YOUR GOAL:
Copy exactly the lines from the first line of the records below through the line containing "Task: Click the AI快排 document drop zone", including both, and nothing else.
___ SUPPLIED RECORDS
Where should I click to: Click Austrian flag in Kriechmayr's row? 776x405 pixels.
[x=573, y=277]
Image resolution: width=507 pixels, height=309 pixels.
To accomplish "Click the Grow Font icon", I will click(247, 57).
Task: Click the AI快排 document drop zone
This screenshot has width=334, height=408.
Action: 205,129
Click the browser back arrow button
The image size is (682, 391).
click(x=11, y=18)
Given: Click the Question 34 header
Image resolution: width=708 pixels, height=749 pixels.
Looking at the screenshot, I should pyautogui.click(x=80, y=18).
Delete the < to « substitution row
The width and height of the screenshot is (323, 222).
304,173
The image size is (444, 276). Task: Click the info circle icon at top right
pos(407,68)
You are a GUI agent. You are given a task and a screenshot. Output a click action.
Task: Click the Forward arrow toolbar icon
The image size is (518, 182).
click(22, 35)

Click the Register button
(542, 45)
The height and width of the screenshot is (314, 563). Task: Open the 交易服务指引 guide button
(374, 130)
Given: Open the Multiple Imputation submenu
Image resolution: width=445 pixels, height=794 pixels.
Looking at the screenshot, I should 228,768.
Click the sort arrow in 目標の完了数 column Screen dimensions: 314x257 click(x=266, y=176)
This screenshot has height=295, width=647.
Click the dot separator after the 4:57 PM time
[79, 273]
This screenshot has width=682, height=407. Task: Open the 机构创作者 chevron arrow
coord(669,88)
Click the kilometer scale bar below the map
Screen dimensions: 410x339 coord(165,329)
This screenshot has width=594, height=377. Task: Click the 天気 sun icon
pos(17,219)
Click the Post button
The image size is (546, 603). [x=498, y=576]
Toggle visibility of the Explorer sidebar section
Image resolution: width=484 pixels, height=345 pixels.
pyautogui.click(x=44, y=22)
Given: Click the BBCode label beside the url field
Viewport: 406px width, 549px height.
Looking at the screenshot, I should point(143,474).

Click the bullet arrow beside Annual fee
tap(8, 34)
______
REPLY TO THE TASK:
Where should I click to: Click Austrian flag in Kriechmayr's row? 776x405 pixels.
[x=573, y=277]
Image resolution: width=507 pixels, height=309 pixels.
To accomplish "Click the Grow Font icon", I will click(247, 57).
Task: Click the AI快排 document drop zone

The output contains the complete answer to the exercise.